Bild 1: Autonom fahrender Bus ohne Aufsichtsperson in Stavanger (Fotos: Applied Autonomy)
Im Mai 2026 wird ein autonomer Midibus des Typs Karsan e-ATAK im Regelbetrieb durch das Stadtgebiet von Stavanger fahren. Die Route umfasst komplexe innerstädtische Verkehrssituationen, darunter mehrere Knotenpunkte und einen 800 m langen Tunnel. Der Bus fährt im Mischverkehr mit bis zu 40 km/h, was den Übergang vom Versuchsbetrieb zum Alltag im öffentlichen Personennahverkehr markiert.

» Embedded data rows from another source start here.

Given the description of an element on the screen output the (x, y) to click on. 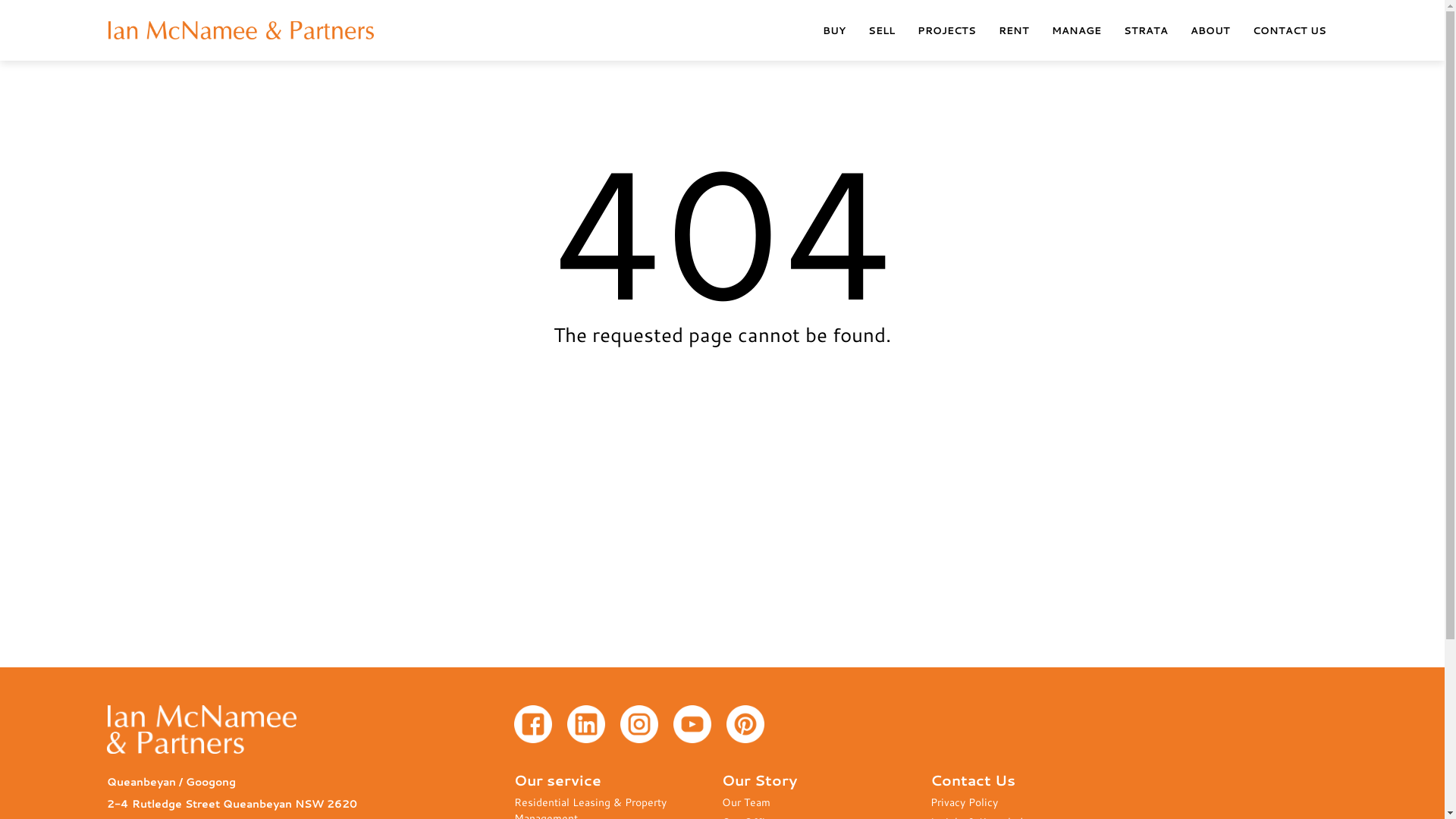
Our service Element type: text (618, 780)
ABOUT Element type: text (1209, 30)
Contact Us Element type: text (1034, 780)
MANAGE Element type: text (1075, 30)
SELL Element type: text (881, 30)
Our Team Element type: text (825, 802)
PROJECTS Element type: text (946, 30)
RENT Element type: text (1013, 30)
Our Story Element type: text (825, 780)
STRATA Element type: text (1145, 30)
Privacy Policy Element type: text (1034, 802)
BUY Element type: text (833, 30)
CONTACT US Element type: text (1289, 30)
Given the description of an element on the screen output the (x, y) to click on. 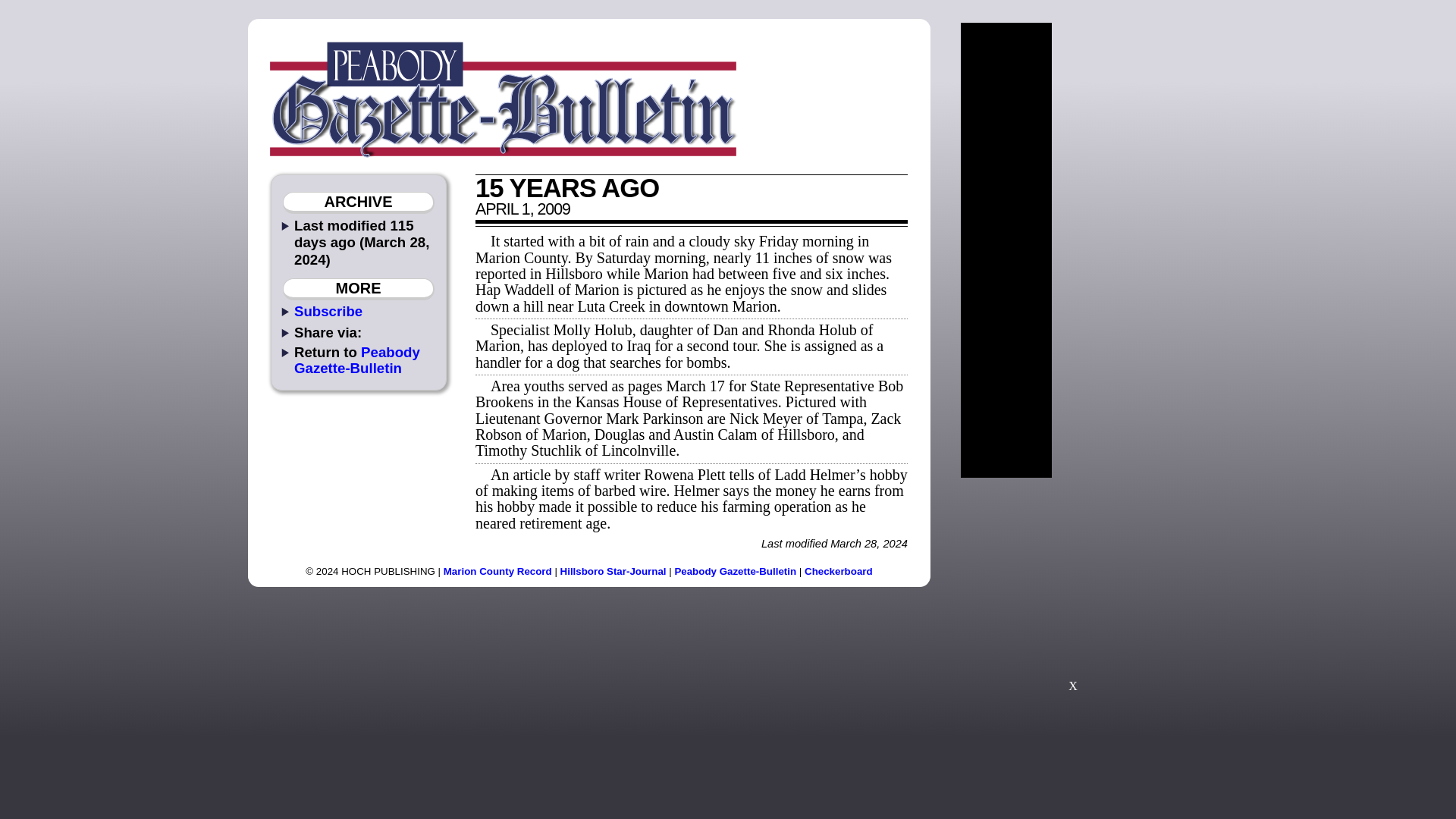
Marion County Record (497, 571)
Hillsboro Star-Journal (613, 571)
Peabody Gazette-Bulletin (357, 359)
Subscribe (328, 311)
Checkerboard (838, 571)
Advertisement (1072, 591)
Peabody Gazette-Bulletin (735, 571)
Given the description of an element on the screen output the (x, y) to click on. 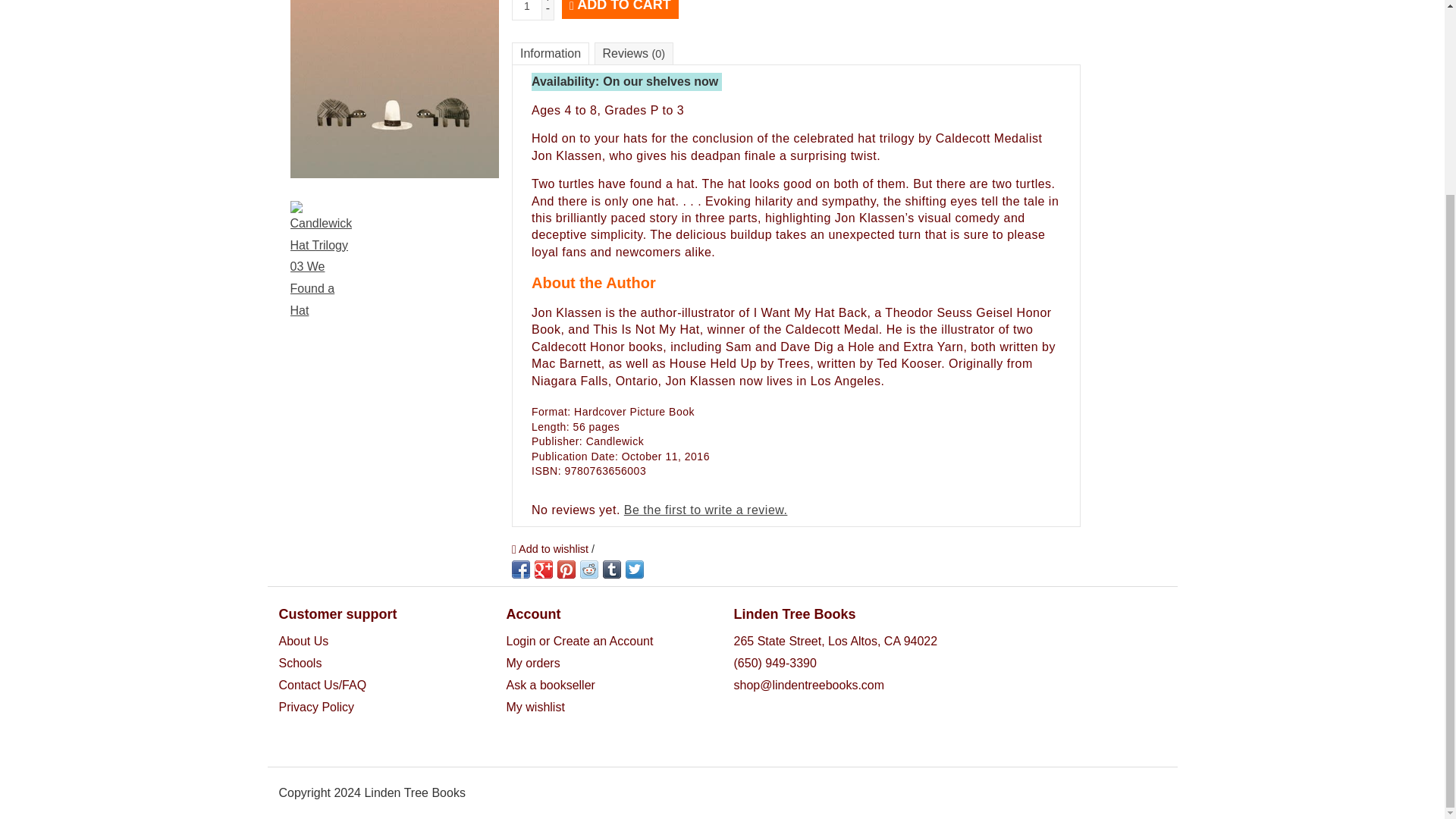
About Us (304, 640)
Pin It (566, 569)
Add to wishlist (551, 548)
Information (550, 53)
- (547, 8)
Add to cart (620, 9)
Be the first to write a review. (705, 509)
ADD TO CART (620, 9)
Add to wishlist (551, 548)
Share on Twitter (634, 569)
Given the description of an element on the screen output the (x, y) to click on. 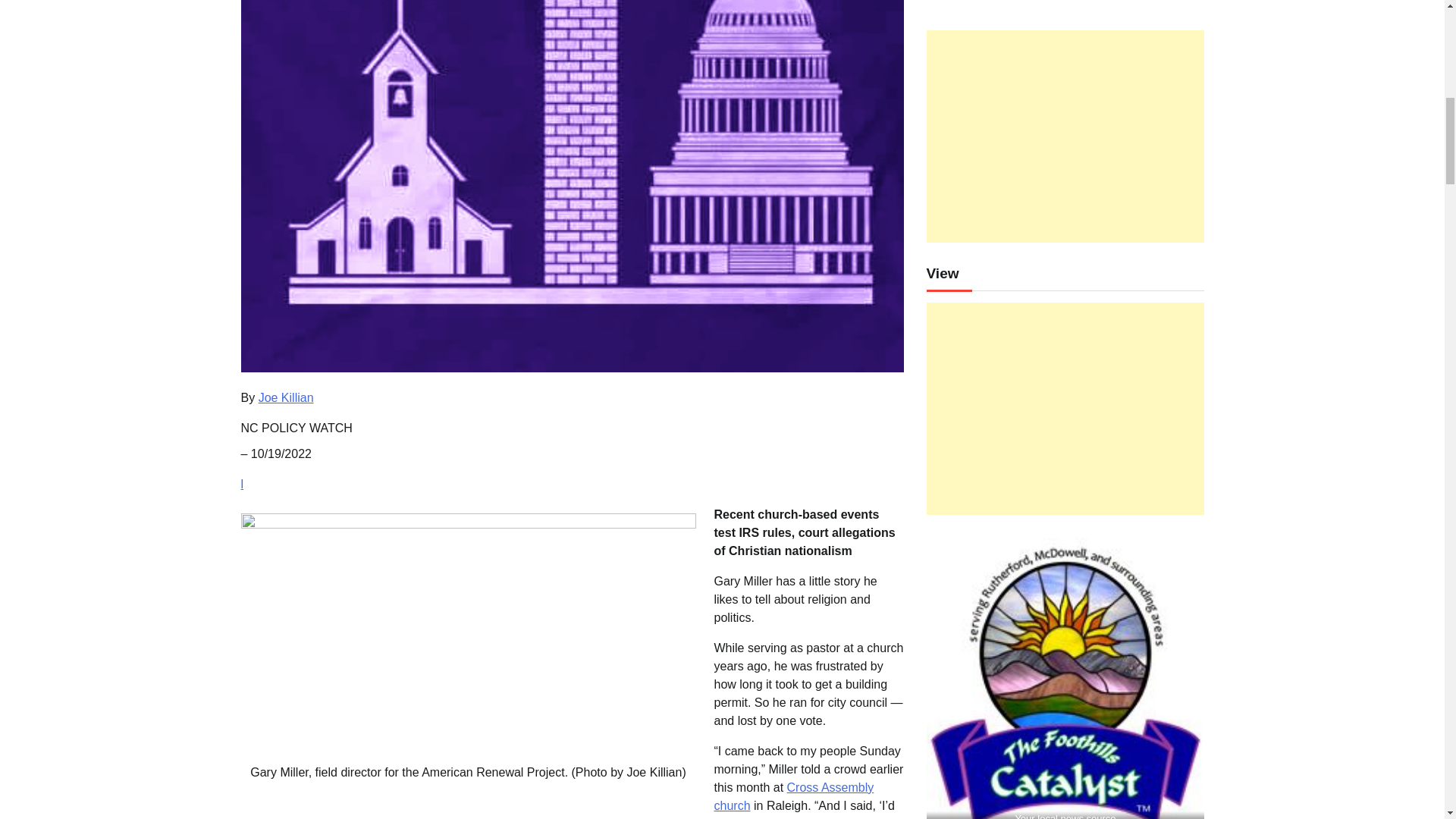
Joe Killian (286, 397)
Cross Assembly church (794, 796)
Posts by Joe Killian (286, 397)
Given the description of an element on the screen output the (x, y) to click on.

Das Projekt begann im Mai 2022 mit einer Pilotlinie im Zentrum von Stavanger, die unter Aufsichtspersonen betrieben wurde. Die Strecke war 2,6 km lang und führte an fünf Haltestellen entlang des Hafens vorbei. Sie umfasste vier Kreisverkehre und zwölf Fußgängerüberwege. Der Bus absolvierte täglich mehrere Umläufe im dichten Stadtverkehr. Basierend auf den Betriebserfahrungen wurde das Projekt schrittweise erweitert. Die Strecke wurde verlängert, die zulässige Geschwindigkeit erhöht und anspruchsvollere Abschnitte wie Tunnelpassagen freigegeben. Mit der Entscheidung vom April 2026 entfällt nun erstmals in Europa die Pflicht zu einer Aufsichtsperson im Fahrzeug. Stattdessen überwacht eine Leitstelle den Betrieb und greift bei Bedarf ein.

Für den Regelbetrieb ist die Plattform xFlow von Applied Autonomy von zentraler Bedeutung. Die vorliegende Technologie etabliert eine Verbindung zwischen Fahrzeug, der Leitstelle und den Fahrgästen. Das Personal in der Leitstelle überwacht die Fahrt, kann bei Störungen eingreifen und steht den Fahrgästen unmittelbar zur Verfügung. Während in der Pilotphase eine individuelle Betreuung jedes einzelnen Fahrzeugs erfolgte, ermöglicht der Fernbetrieb nun einen entscheidenden Fortschritt: Die Betreuung mehrerer Fahrzeuge kann gleichzeitig erfolgen.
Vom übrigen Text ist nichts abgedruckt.